▶ **WHAT TO WORK ON**
Print the stretch of the VoIP Inc. article from "The latest VoIP" through "CEO Anthony Cataldo.", copying it word for word.

▶ **PAGE EXCERPT**
....

VoIP Inc. share price is now below a penny after it was forced to close its VoIP business last week, and the firm has not been contactable since. But despite a gaggle of disgruntled creditors, customers and investors the company continues to issue press releases claiming it offers "turnkey Voice over Internet Protocol (VoIP) communications solutions for service providers, resellers and consumers worldwide."

The latest VoIP Inc. press release says that "based on information provided from some of the industry's leading technology experts and the fact that this (click-to-call) technology is being implemented at an ultra-hyper rate domestically and internationally, Byron T. Ball, attorney at BALL LAW FIRM, LLP, stated, "I believe the current value of the patent could exceed 1.25 billion dollars.""

"We have identified over 100 companies that have willfully infringed on our patents. We intend to stop the infringement and defend our technology and the patents behind it. These patents and the business they represent will be utilized to provide the shareholders with the value they deserve and have long awaited," stated CEO Anthony Cataldo.

....

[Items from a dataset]
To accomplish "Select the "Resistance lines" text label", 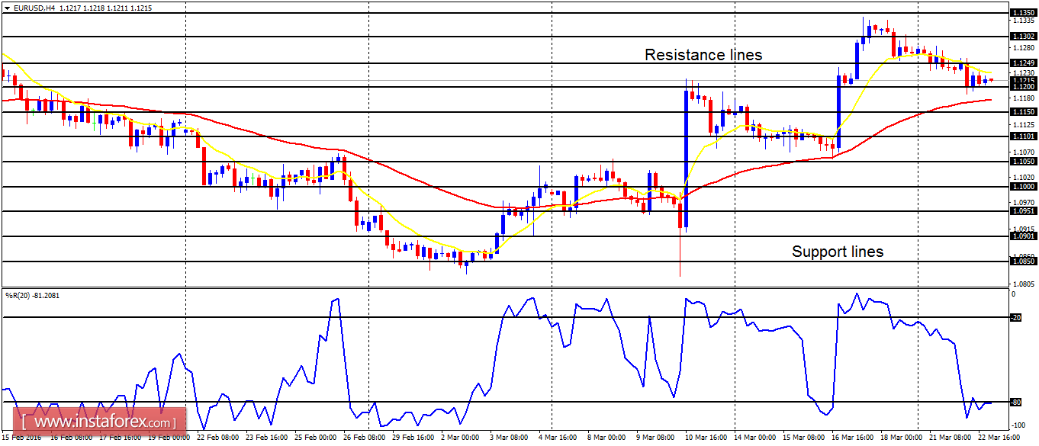I will pos(703,55).
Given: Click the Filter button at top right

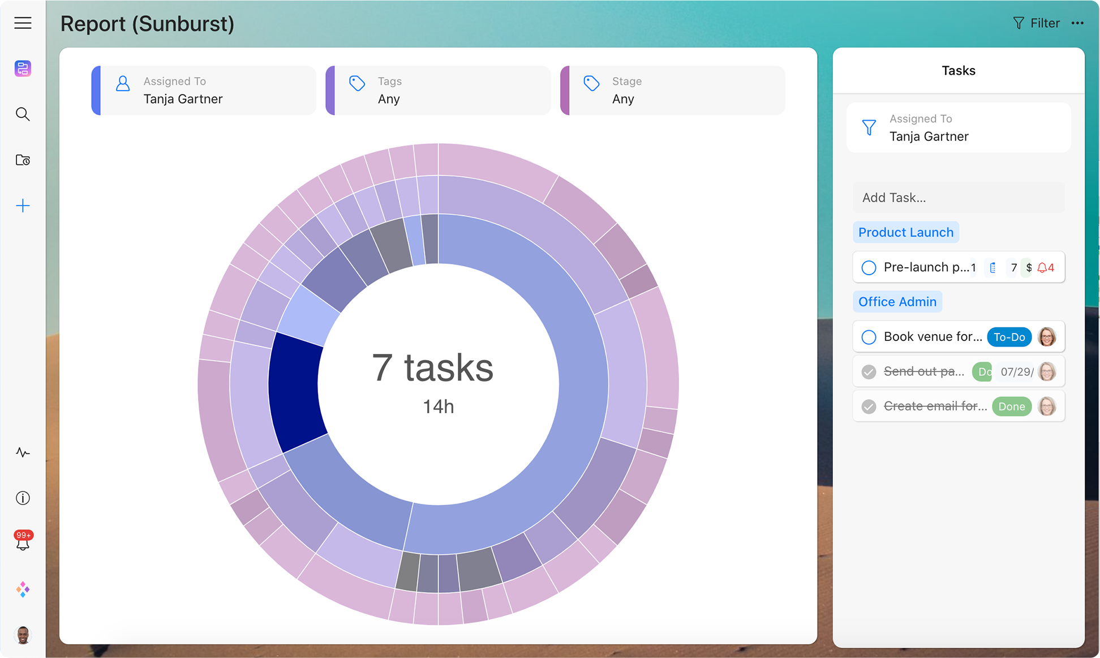Looking at the screenshot, I should (1036, 23).
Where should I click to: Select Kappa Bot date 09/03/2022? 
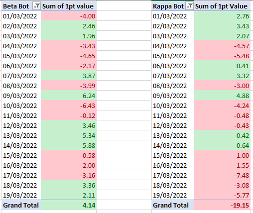[x=173, y=96]
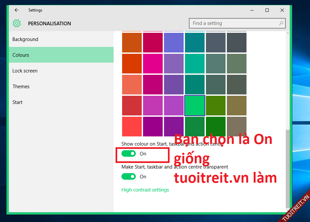310x222 pixels.
Task: Open the Themes settings page
Action: click(21, 87)
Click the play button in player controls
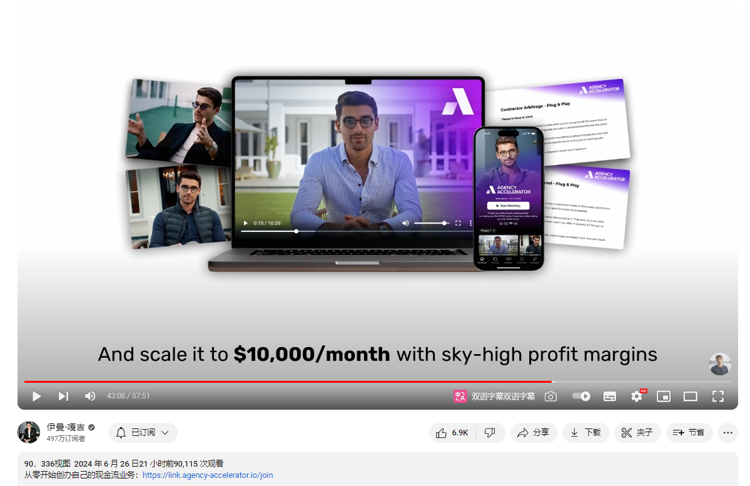This screenshot has width=750, height=486. tap(37, 396)
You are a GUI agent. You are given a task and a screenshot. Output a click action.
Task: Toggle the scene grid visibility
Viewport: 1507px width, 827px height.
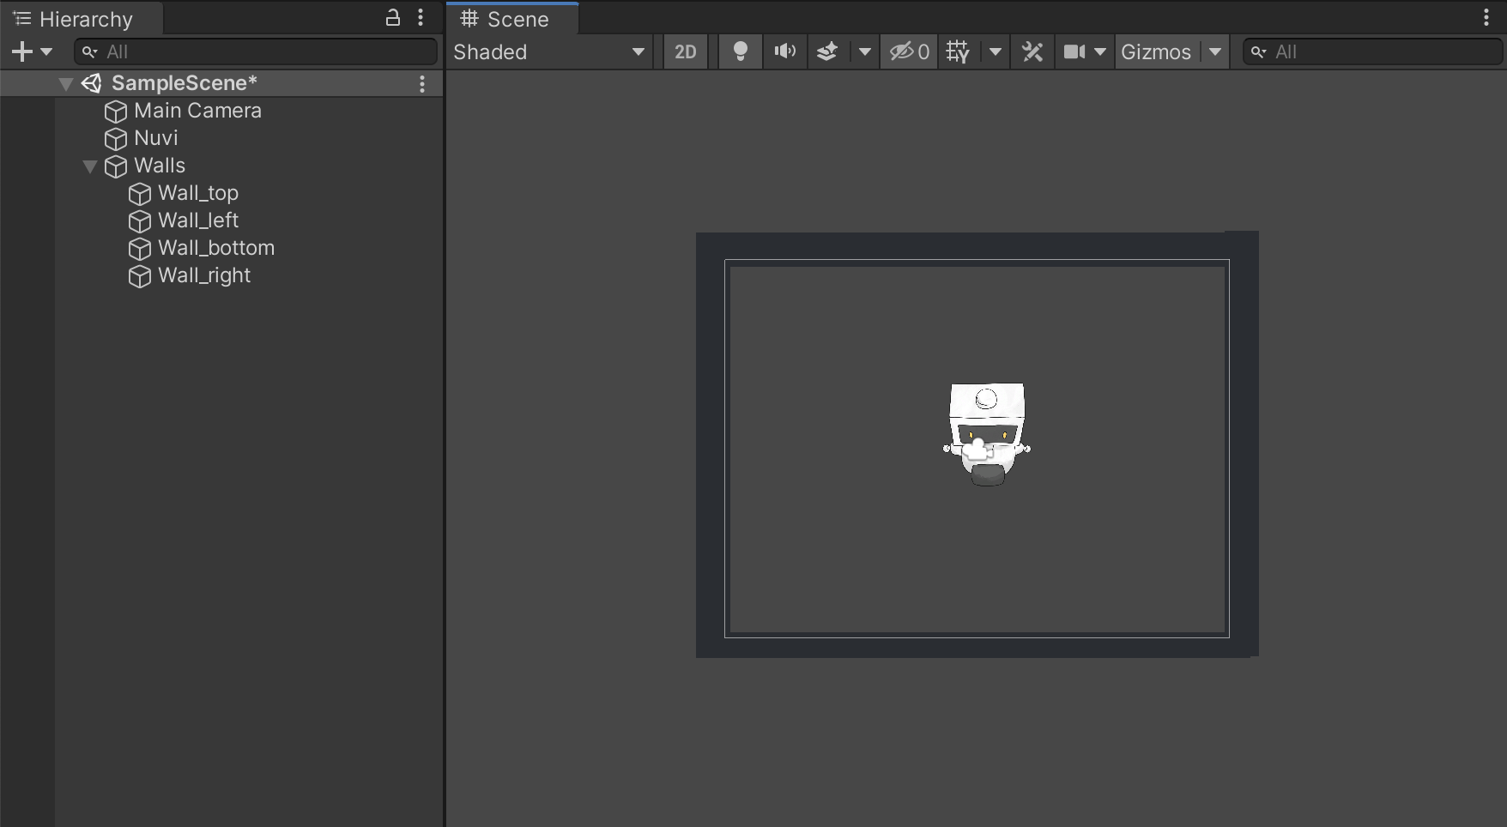pos(958,51)
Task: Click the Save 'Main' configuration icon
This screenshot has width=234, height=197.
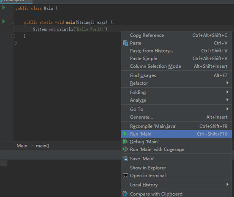Action: 125,158
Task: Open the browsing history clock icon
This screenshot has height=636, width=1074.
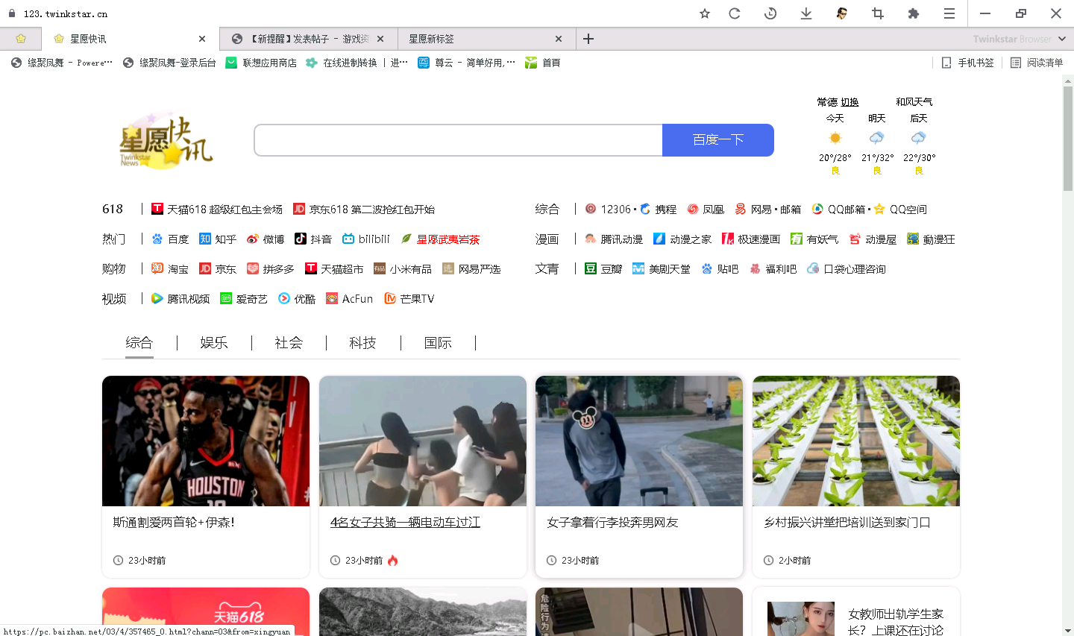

....

▶ **FINAL ANSWER**
The latest VoIP Inc. press release says that "based on information provided from some of the industry's leading technology experts and the fact that this (click-to-call) technology is being implemented at an ultra-hyper rate domestically and internationally, Byron T. Ball, attorney at BALL LAW FIRM, LLP, stated, "I believe the current value of the patent could exceed 1.25 billion dollars.""

"We have identified over 100 companies that have willfully infringed on our patents. We intend to stop the infringement and defend our technology and the patents behind it. These patents and the business they represent will be utilized to provide the shareholders with the value they deserve and have long awaited," stated CEO Anthony Cataldo.